Institute of Immunity and Transplantation


NK T-cell lymphoma


Fine-tuning engineered immune cells to improve autoimmunity treatment

18 October 2022

Results from a UCL study point towards a safer and more effective cell therapy that uses genetically engineered regulatory T cells to specifically target and suppress the immune cells that cause autoimmune disease.

3d illustration of T cells

Published in the Journal of Autoimmunity, the research results provide a promising basis for clinical trials in patients to explore whether one dose of genetically reprogrammed regulatory T cells can provide long-term protection against autoimmunity without impairing protection against infection and cancer.

Immune system suppressors

Regulatory T cells (also known as Tregs) are a subset of T cells responsible for the regulation of immune responses. Tregs act by suppressing the immune system and play a critical role in preventing autoimmunity. When Tregs are not functioning properly, the body’s immune system can mistakenly attack healthy tissues and cause autoimmune diseases such as multiple sclerosis, rheumatoid arthritis or type 1 diabetes.  
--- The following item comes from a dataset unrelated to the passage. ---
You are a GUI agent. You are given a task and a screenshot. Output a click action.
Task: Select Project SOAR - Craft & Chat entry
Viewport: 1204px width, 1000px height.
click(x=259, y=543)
At present, autoimmune conditions are typically treated with drugs that suppress the immune system. And while this approach can be very effective in treating the disease, there are two main drawbacks: patients need to take the drugs daily over a period of many years – often for their lifetime; and the drugs suppress the entire immune system, which makes patients susceptible to infections and, over time, increases the risk of developing cancer.   

From drug therapy to engineered cell therapy

“We are looking to see whether we can provide a solution to the drawbacks of current treatment,” says Professor Hans Stauss, Director of UCL’s Institute of Immunity and Transplantation and lead author of the study. “We inserted two genes - TCR and FoxP3 - into regulatory T cells to achieve disease-specific immune suppression, and to ensure that the reprogrammed Tregs retained their suppressive activity over time.

“Our testing in the lab has shown that one intravenous dose of the reprogrammed regulatory T cells resulted in the long-term persistence of the cells that continued to have high levels of the TCR and FoxP3, which are required for disease-specific immune suppression. These results are exciting. The next step would be to test our findings in human clinical trials. If we see in trials what we have seen in the lab, then this therapy has the potential to substantially improve the lives of patients with auto immune diseases.”

Ongoing work at Quell Therapeutics and Apollo Therapeutics is exploiting the reprogramming technology to test its effectiveness in clinical trials.

This work was funded by a pathfinder grant award from the Wellcome Trust.